The use of bio-ethanol as fuel reduces the emission of greenhouse gases such as CO2. Bio-ethanol has so far mainly been produced from sugar cane and corn starch and has therefore competed with the production of food and fodder. Although difficult in technical terms, ethanol can also be produced from lignocellulose, e.g. wood. In the current biotechnological procedure, the biomass is initially thermochemically treated. In the next step, the enzymes split the cellulose into monosaccharides, which is then fermented into ethanol by microorganisms. This process needs to be strongly simplified and made more cost-efficient, however, before it can be used commercially.

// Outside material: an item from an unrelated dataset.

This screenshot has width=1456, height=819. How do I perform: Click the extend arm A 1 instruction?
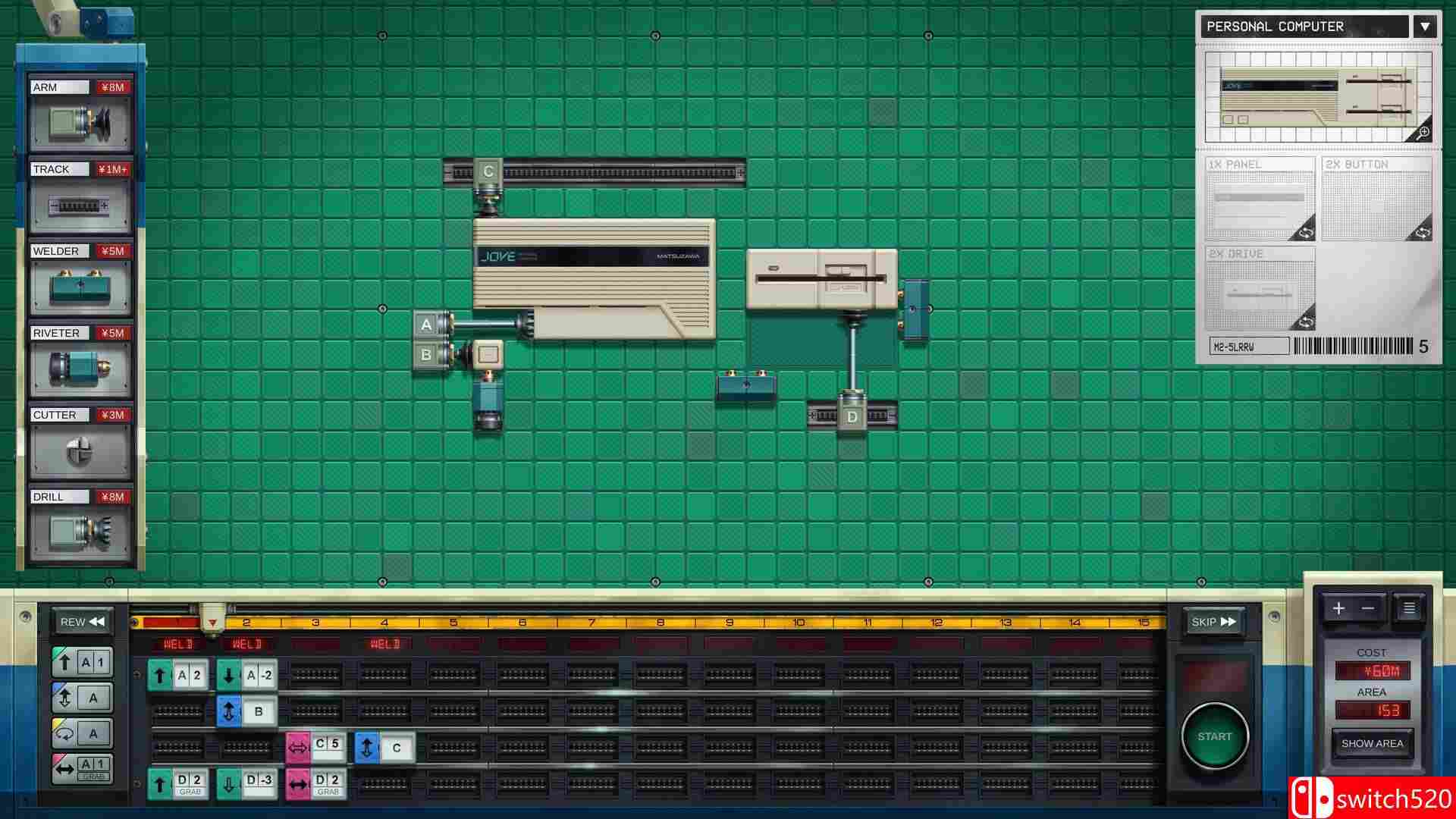point(82,662)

The research work focuses on a simplified, integrated process for producing ethanol from pre-treated lignocellulose. In a multi-species biofilm membrane reactor (MBM reactor), the enzymes are produced, the hemicelluloses and cellulose saccharified, the resultant monosaccharides fermented and the ethanol ultimately separated. It is, however, difficult to transform lignin-rich wood into ethanol biotechnologically. For this reason, the researchers are expanding the microbial consortium used with lignin-degrading fungi strains to see whether the yield and reaction rate can thereby be improved and the energy consumption at the pre-treatment stage reduced.
Climate policy and resource economy offer good reasons for increasing the share of renewable fuels made from lignocellulose. The simple MBM procedure has the potential to produce ethanol sustainably, efficiently and decentrally in a forested or agricultural environment with short transport routes for the required biomass.